When we’re addressing edge cases in production code, it’s important to make consistent choices, and to document which choice has been made and why.

Finished program

The finished program also includes a little plot option, to look at the area around the chosen point. The full code can be downloaded at this link landcover_at_coord.py.

import numpy as np

data = np.memmap(
    'gl-latlong-1km-landcover.bsq',
    mode='r',
    dtype='uint8',
    shape=(21600, 43200),
)


landcover_names = { # r g b
0       : "Water",
1       : "Evergreen Needleleaf Forest",
2       : "Evergreen Broadleaf Forest",
3       : "Deciduous Needleleaf Forest",
4       : "Deciduous Broadleaf Forest",
5       : "Mixed Forest",
6       : "Woodland",
7       : "Wooded Grassland",
8       : "Closed Shrubland",
9       : "Open Shrubland",
10      : "Grassland",
11      : "Cropland",
12      : "Bare Ground",
13      : "Urban and Built",
}



def lat_to_pixel(lat):
    if lat <= -90:
        return 21599
    elif lat > 90:
        return 0
    else:
        return int(21600 * (90-lat) / 180)


def lon_to_pixel(lon):
    return int(43200 * (lon-180) / 360) % 43200


def landcover_at_coord(lat, lon):
    i = lat_to_pixel(lat)
    j = lon_to_pixel(lon)
    return data[i,j]


def main():
    while True:
        print('Enter q to quit')
        lat = input('Latitude (-90..90): ')
        if lat == 'q':
            break

        lon = input('Longitude (-180..180): ')
        if lon == 'q':
            break

        try:
            lat = float(lat)
            lon = float(lon)
        except ValueError:
            print('Not a decimal. Try again.')
            continue

        landcover_code = landcover_at_coord(lat,lon)
        landcover_name = landcover_names[landcover_code]

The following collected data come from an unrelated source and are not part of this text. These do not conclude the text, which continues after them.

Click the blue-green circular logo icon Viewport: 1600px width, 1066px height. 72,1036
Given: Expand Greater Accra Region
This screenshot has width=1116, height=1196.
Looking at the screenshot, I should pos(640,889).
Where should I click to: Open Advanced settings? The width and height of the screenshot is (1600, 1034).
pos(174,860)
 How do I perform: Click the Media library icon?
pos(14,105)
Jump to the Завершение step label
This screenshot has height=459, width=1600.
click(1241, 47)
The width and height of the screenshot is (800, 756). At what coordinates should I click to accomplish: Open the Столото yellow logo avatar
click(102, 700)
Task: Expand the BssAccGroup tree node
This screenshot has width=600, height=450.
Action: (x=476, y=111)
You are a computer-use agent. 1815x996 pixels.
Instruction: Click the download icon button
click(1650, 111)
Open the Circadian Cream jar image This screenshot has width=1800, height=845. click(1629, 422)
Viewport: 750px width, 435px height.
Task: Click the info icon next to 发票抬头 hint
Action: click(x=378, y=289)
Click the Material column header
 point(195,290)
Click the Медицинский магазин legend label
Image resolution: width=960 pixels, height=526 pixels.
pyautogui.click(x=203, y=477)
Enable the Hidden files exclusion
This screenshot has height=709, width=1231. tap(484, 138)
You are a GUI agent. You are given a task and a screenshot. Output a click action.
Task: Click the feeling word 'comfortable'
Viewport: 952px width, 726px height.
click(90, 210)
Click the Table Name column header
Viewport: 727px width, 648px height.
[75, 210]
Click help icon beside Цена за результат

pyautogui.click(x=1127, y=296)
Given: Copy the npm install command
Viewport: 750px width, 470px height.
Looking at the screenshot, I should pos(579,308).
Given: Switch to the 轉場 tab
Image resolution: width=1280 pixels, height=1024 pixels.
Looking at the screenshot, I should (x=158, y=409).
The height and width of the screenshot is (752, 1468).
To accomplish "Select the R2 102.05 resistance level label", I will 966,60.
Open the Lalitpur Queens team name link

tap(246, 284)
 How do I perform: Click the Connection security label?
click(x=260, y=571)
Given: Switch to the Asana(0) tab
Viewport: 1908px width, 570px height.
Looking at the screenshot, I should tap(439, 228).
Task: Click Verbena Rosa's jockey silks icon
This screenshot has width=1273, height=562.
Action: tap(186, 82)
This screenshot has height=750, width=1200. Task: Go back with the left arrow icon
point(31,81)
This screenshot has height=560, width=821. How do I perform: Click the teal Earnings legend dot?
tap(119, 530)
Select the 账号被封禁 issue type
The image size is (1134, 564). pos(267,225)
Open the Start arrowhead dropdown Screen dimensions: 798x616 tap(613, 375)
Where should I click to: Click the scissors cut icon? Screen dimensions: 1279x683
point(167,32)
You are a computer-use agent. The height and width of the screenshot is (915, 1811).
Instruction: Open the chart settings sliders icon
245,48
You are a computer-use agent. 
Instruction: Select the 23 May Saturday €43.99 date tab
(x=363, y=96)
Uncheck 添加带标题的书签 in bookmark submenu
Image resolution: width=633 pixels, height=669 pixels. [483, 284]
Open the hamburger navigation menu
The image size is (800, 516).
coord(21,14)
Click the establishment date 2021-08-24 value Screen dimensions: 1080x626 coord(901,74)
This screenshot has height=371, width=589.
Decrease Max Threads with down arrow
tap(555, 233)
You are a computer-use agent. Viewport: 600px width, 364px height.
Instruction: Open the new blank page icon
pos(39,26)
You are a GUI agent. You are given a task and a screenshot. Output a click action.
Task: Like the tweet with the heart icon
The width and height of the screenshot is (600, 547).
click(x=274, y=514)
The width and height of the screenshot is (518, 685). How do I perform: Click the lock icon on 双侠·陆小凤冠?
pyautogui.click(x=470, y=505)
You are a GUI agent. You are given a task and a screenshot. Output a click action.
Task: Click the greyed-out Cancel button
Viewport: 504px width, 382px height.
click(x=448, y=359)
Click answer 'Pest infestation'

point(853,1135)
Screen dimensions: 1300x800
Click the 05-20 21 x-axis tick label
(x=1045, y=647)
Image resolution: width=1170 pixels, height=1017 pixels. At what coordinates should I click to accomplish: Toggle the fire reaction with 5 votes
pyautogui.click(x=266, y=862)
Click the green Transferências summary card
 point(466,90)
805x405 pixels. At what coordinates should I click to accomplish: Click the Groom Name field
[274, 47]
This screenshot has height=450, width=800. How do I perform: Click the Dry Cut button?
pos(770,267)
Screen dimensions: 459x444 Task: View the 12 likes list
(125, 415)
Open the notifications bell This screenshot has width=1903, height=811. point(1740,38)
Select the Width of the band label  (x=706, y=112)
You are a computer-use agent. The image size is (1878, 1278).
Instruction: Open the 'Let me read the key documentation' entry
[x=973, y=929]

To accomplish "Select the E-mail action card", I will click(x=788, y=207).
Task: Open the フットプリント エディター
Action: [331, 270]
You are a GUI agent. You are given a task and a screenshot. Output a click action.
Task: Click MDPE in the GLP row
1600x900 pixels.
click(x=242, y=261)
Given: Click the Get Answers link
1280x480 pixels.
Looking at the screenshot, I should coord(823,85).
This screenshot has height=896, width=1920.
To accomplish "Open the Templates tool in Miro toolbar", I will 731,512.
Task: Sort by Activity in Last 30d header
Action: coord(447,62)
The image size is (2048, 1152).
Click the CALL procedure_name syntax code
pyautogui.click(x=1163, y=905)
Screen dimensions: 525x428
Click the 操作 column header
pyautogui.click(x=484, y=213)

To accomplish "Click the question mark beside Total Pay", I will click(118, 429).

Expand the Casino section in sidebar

        print(f'The cover at {lat:.4f}, {lon:.4f} is {landcover_name}')

        #continue # always skip plotting

        show = input('Show plot? [y/n] ')
        if show == 'y':
            print('Close plot window to continue')
            show_plot(lat, lon)





def show_plot(lat,lon):
    import matplotlib.pyplot as plt
    from matplotlib import colors


    rgb_colors = np.array([
            ( 68,  79, 137),
            (  1, 100,   0),
            (  1, 130,   0),
            (151, 191,  71),
            (  2, 220,   0),
            (  0, 255,   0),
            (146, 174,  47),
            (220, 206,   0),
            (255, 173,   0),
            (255, 251, 195),
            (140,  72,   9),
            (247, 165, 255),
            (255, 199, 174),
            (  0, 255, 255),
    ])/255
    print(rgb_colors)
    landcover_cmap = colors.ListedColormap(rgb_colors)

    i = lat_to_pixel(lat)
    j = lon_to_pixel(lon)

    # radius of the plot area, 1px approx. 1km
    SIZE_px = 200
    SIZE_deg = SIZE_px/120

    imin = max(0, i-SIZE_px)
    imax = min(i+SIZE_px, 21599)

    jmin = max(0, j-SIZE_px)
    jmax = min(j+SIZE_px, 43199)

    latmin = max(-90, lat-SIZE_deg)
    latmax = min(lat+SIZE_deg, 90)

    lonmin = max(-180, lon-SIZE_deg)
    lonmax = min(lon+SIZE_deg, 180)

    plt.figure(figsize=(10,6))
    plt.title('UMD Global Land Cover Classification')
    plt.imshow(
        data[imin:imax, jmin:jmax],
        extent=(lonmin,lonmax,latmin,latmax),
        cmap=landcover_cmap,
        interpolation='none',
    )
    plt.xlabel('Longitude')
    plt.ylabel('Latitude')

    # draw the legend
    # https://stackoverflow.com/questions/40662475
    import matplotlib.patches as mpatches
    patches = [
        mpatches.Patch(color=rgb_colors[i], label=landcover_names[i])
        for i in range(len(landcover_names))
    ]
    plt.subplots_adjust(right=0.6)
    plt.legend(handles=patches, bbox_to_anchor=(1.05, 1), loc=2)

    plt.show()

if __name__ == '__main__':
    main()

References

1

Hansen, M., R. DeFries, J.R.G. Townshend, and R. Sohlberg (1998), UMD Global Land Cover Classification, 1 Kilometer, 1.0, Department of Geography, University of Maryland, College Park, Maryland, 1981-1994.

Hansen, M., R. DeFries, J.R.G. Townshend, and R. Sohlberg (2000), Global land cover classification at 1km resolution using a decision tree classifier, International Journal of Remote Sensing. 21: 1331-1365.